Consumers demand a certain product. What happens for the suppliers?

As people in a majorly capitalistic world, studying economics is one topic that everyone should be learning. Economics can show us how money flows and can determine a societies’ stability. The economy is talked about a lot due to the recession most countries as I write this in December 2011.

A big concept in economy is markets and the actions of consumers (buyers) and suppliers (sellers) in these markets. Markets are directed by both the consumer and the suppliers. They both determine the prices as firms compete to keep prices lower and consumers are only willing to pay a certain amount.

Consumers in Markets

Consumers in a market demand a certain product, a certain way, at a certain price, and only want a certain amount of that product. Consumers want a certain product to do a certain function and the suppliers try to figure what that is and provide it to the consumer to make a profit. Markets are becoming more complicated as online markets, such as the search engine market are put into play.

What is Demand?

Demand is simply the wants of the consumers. In economics, demand refers to just how much of a product consumers want. So if a consumer wants 50 water bottles then that is "their demand". And if 15,000 water bottles are sold in a certain period of time, then that's the demand of all consumers. There is even a Law of Demand!

What is the Law of Demand?

The Law of Demand states that as the price decreases, the quantity demanded of a product increases. This makes sense; the lower the price of something the more of that item you will buy, right! So it also makes sense that as price increases, the quantity demanded of a product decreases. That's what is called an inverse relationship.

An inverse relationship is when X increases, Y decreases and when X decreases, Y increases. In other words, they do opposite things. In this case, X is price and Y is quantity demanded.

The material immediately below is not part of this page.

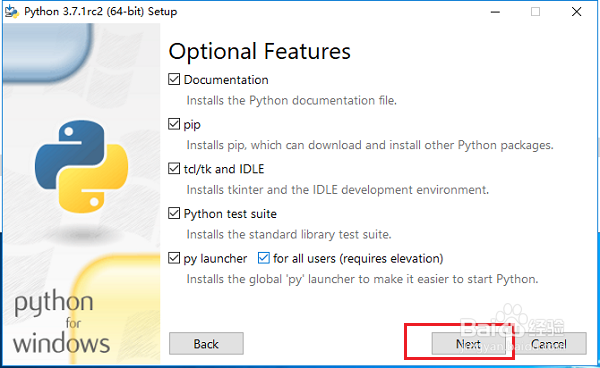Viewport: 600px width, 368px height.
Task: Minimize the setup window
Action: (x=496, y=12)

How Does Demand Affect Suppliers?

Consumers are the ones that demand the products. So how does this affect the suppliers? Well, it changes how much they will supply. When they drop the price more people will buy the product. So they make less per product but sell more products. And when the price increases, they make more per product but sell less products. They want to find an equilibrium to earn the maximum amount of money they can.